> [Problem to work on]: Word for word, restate every record.

Saved data entries:
- - -

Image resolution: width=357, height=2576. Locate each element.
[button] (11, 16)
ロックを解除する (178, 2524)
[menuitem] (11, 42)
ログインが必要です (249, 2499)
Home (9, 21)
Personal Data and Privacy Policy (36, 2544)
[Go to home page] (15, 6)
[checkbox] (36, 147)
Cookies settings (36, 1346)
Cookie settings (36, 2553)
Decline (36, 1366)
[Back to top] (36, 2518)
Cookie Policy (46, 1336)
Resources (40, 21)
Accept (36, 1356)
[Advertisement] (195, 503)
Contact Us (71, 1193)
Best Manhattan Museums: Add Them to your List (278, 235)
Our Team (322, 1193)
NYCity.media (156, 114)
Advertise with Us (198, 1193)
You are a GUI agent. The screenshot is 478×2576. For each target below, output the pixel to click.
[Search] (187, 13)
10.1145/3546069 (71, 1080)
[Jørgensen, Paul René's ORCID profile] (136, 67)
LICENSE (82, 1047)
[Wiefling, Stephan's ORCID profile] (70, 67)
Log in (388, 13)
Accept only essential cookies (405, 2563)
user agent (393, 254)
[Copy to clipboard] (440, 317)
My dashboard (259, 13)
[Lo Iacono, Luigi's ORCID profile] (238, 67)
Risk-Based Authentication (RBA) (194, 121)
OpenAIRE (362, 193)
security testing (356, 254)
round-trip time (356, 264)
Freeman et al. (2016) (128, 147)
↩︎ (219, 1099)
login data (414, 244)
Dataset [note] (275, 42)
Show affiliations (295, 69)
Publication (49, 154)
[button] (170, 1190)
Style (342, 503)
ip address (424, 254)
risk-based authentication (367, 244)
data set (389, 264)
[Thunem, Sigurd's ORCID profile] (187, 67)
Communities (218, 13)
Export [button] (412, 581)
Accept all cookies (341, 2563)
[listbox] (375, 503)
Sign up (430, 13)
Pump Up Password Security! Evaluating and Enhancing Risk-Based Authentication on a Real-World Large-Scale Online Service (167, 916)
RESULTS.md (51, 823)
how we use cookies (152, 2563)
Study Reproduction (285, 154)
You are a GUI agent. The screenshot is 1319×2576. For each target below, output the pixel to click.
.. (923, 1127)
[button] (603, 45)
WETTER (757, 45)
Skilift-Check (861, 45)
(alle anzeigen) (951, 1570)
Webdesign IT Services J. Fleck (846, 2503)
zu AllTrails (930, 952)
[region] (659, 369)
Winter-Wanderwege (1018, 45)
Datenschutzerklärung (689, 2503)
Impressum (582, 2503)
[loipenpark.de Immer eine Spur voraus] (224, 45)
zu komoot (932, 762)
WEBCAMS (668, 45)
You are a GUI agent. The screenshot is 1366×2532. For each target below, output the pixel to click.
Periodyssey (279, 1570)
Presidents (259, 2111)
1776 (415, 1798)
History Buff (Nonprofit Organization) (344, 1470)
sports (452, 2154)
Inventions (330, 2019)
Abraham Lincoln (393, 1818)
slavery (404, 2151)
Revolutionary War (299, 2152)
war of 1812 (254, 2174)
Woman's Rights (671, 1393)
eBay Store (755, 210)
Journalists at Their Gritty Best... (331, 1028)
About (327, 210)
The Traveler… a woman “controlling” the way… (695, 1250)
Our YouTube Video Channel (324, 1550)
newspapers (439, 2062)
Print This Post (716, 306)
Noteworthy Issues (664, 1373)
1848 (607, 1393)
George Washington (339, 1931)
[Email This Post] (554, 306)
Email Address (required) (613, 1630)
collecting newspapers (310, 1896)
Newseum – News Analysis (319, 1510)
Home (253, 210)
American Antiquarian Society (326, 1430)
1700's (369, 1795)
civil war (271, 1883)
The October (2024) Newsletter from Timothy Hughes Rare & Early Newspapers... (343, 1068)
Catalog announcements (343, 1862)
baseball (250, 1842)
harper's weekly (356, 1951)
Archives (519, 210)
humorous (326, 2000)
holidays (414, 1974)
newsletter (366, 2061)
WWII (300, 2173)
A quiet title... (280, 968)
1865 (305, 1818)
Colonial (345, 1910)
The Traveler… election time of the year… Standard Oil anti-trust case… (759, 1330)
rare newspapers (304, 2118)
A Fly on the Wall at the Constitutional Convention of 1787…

- - -

> [Exercise answer]:
Image resolution: width=357, height=2576. Locate each element.
[button] (11, 16)
ロックを解除する (178, 2524)
[menuitem] (11, 42)
ログインが必要です (249, 2499)
Home (9, 21)
Personal Data and Privacy Policy (36, 2544)
[Go to home page] (15, 6)
[checkbox] (36, 147)
Cookies settings (36, 1346)
Cookie settings (36, 2553)
Decline (36, 1366)
[Back to top] (36, 2518)
Cookie Policy (46, 1336)
Resources (40, 21)
Accept (36, 1356)
[Advertisement] (195, 503)
Contact Us (71, 1193)
Best Manhattan Museums: Add Them to your List (278, 235)
Our Team (322, 1193)
NYCity.media (156, 114)
Advertise with Us (198, 1193)
You are a GUI agent. The screenshot is 478×2576. For each target below, output the pixel to click.
[Search] (187, 13)
10.1145/3546069 (71, 1080)
[Jørgensen, Paul René's ORCID profile] (136, 67)
LICENSE (82, 1047)
[Wiefling, Stephan's ORCID profile] (70, 67)
Log in (388, 13)
Accept only essential cookies (405, 2563)
user agent (393, 254)
[Copy to clipboard] (440, 317)
My dashboard (259, 13)
[Lo Iacono, Luigi's ORCID profile] (238, 67)
Risk-Based Authentication (RBA) (194, 121)
OpenAIRE (362, 193)
security testing (356, 254)
round-trip time (356, 264)
Freeman et al. (2016) (128, 147)
↩︎ (219, 1099)
login data (414, 244)
Dataset [note] (275, 42)
Show affiliations (295, 69)
Publication (49, 154)
[button] (170, 1190)
Style (342, 503)
ip address (424, 254)
risk-based authentication (367, 244)
data set (389, 264)
[Thunem, Sigurd's ORCID profile] (187, 67)
Communities (218, 13)
Export [button] (412, 581)
Accept all cookies (341, 2563)
[listbox] (375, 503)
Sign up (430, 13)
Pump Up Password Security! Evaluating and Enhancing Risk-Based Authentication on a Real-World Large-Scale Online Service (167, 916)
RESULTS.md (51, 823)
how we use cookies (152, 2563)
Study Reproduction (285, 154)
You are a GUI agent. The screenshot is 1319×2576. For each target below, output the pixel to click.
.. (923, 1127)
[button] (603, 45)
WETTER (757, 45)
Skilift-Check (861, 45)
(alle anzeigen) (951, 1570)
Webdesign IT Services J. Fleck (846, 2503)
zu AllTrails (930, 952)
[region] (659, 369)
Winter-Wanderwege (1018, 45)
Datenschutzerklärung (689, 2503)
Impressum (582, 2503)
[loipenpark.de Immer eine Spur voraus] (224, 45)
zu komoot (932, 762)
WEBCAMS (668, 45)
You are a GUI agent. The screenshot is 1366×2532. For each target below, output the pixel to click.
Periodyssey (279, 1570)
Presidents (259, 2111)
1776 (415, 1798)
History Buff (Nonprofit Organization) (344, 1470)
sports (452, 2154)
Inventions (330, 2019)
Abraham Lincoln (393, 1818)
slavery (404, 2151)
Revolutionary War (299, 2152)
war of 1812 (254, 2174)
Woman's Rights (671, 1393)
eBay Store (755, 210)
Journalists at Their Gritty Best... (331, 1028)
About (327, 210)
The Traveler… a woman “controlling” the way… (695, 1250)
Our YouTube Video Channel (324, 1550)
newspapers (439, 2062)
Print This Post (716, 306)
Noteworthy Issues (664, 1373)
1848 (607, 1393)
George Washington (339, 1931)
[Email This Post] (554, 306)
Email Address (required) (613, 1630)
collecting newspapers (310, 1896)
Newseum – News Analysis (319, 1510)
Home (253, 210)
American Antiquarian Society (326, 1430)
1700's (369, 1795)
civil war (271, 1883)
The October (2024) Newsletter from Timothy Hughes Rare & Early Newspapers... (343, 1068)
Catalog announcements (343, 1862)
baseball (250, 1842)
harper's weekly (356, 1951)
Archives (519, 210)
humorous (326, 2000)
holidays (414, 1974)
newsletter (366, 2061)
WWII (300, 2173)
A quiet title... (280, 968)
1865 (305, 1818)
Colonial (345, 1910)
The Traveler… election time of the year… Standard Oil anti-trust case… (759, 1330)
rare newspapers (304, 2118)
A Fly on the Wall at the Constitutional Convention of 1787…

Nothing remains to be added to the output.